Secondly, Mr. Tierney makes the common mistake of confusing an anecdote with data. He offers the nice tale of a native American women (not to be confused with Native American) who loses her nail salon to the more numerous, lower cost salons run by Vietnamese immigrants. But she lands on her feet by going freelance and working for the wealthy of LA who are willing to pay to have someone who can carry on an intellegent conversation while doing their nails at home. So, despite the fact that a particular person was able to land on her feet, did the average wage in the nail salon business go up or down? Mr. Tierney doesn’t comment on this directly, but I think we are safe to infer from the rest of the story it went down. And I’ll point something out that Mr. Tierney doesn’t — the (better) job that his nail salon owner found existed before she found it; that is there were plenty of wealthy people who were willing to pay extra for in home nail care before the Vietnamese took over the salon business, its just that the salon owner was comfortable in her job and was not looking to make a change. But what about the wages of such freelance workers – have they gone up or down with the influx of American workers into that niche, displaced by the Vietnamese into the salon business? Again, Mr. Tierney is silent on this subject, but uses the anecdote to claim out that everything will be just fine for all the displaced workers because everything worked out for the particular lady he featured. What would the story have been like had this particular worker moved into the at home/freelance nail business several years ago? Would it have been quite to happy and upbeat? Or would she have been complained of declining wages due to the increased competition with her fellow natives who were moving into the business?

Well, I have no doubt that some workers will move to better jobs because they will actively seek jobs where they weren’t looking in the past. But I also have no doubt that some workers will not move to better jobs, and there will be downward pressure on the wages of those workers who remain in their jobs.

And whether you considered this a positive or negative affect might depend if you were a worker in the field, or if you were a consumer of this product or service who was seeing a decline in its price.

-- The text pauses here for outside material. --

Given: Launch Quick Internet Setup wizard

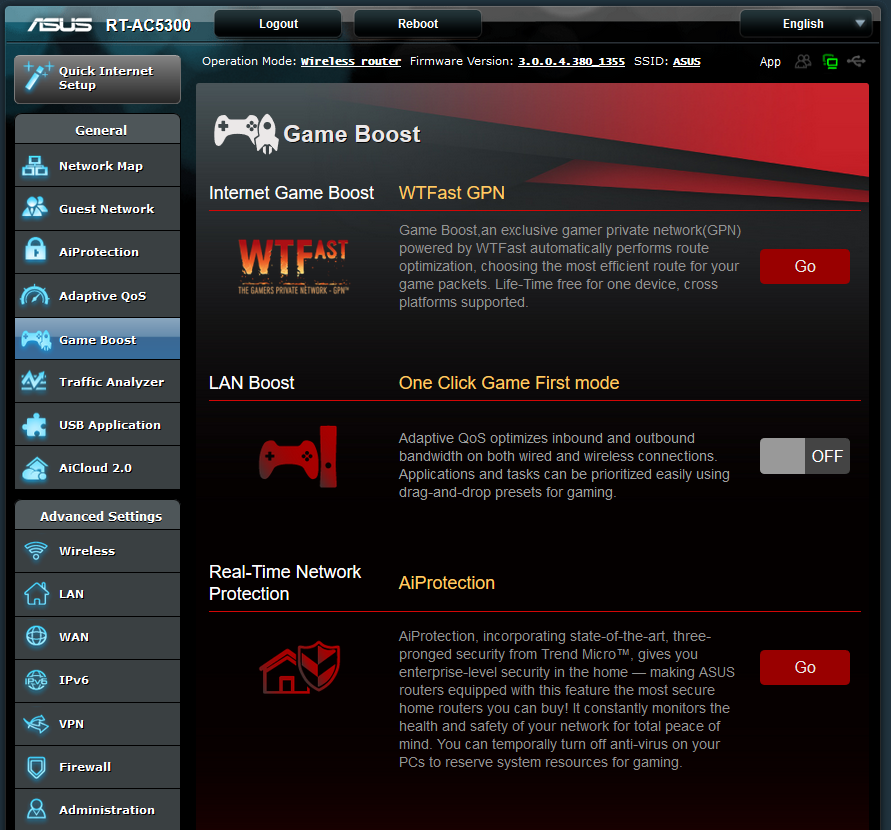Looking at the screenshot, I should coord(97,79).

And this raises an even bigger point for me — I think we are better off as a nation looking at the issue, exploring the costs and benefits, weighing the options, and then devising the laws and regulations through the political process with representative government, than we are with our current system of immigration policy by default, with inflows determined by the immigrants themselves, because they aren’t looking at the big picture, nor would I expect them to. They are looking at what it means to them.

One of the problems with illegal immigration is that not only the immigration, but so much of the life of such an immigrant takes place off the books. And as Hernado De Soto observes, this life in legal limbo is what makes so many countries poor, and will certainly hurt our own nation. So for me, whatever else the outcome of immigration reform, I just want to see the illegal, off the books part brought back into the law, back onto the books.

A great American, Stephen Decatur once said “Our country! In her intercourse with foreign nations may she always be in the right; but our country right or wrong.” I’m going to say: “Our representative goverment! May the outcome of our representative government always be in the right; but the process of representative government right or wrong.”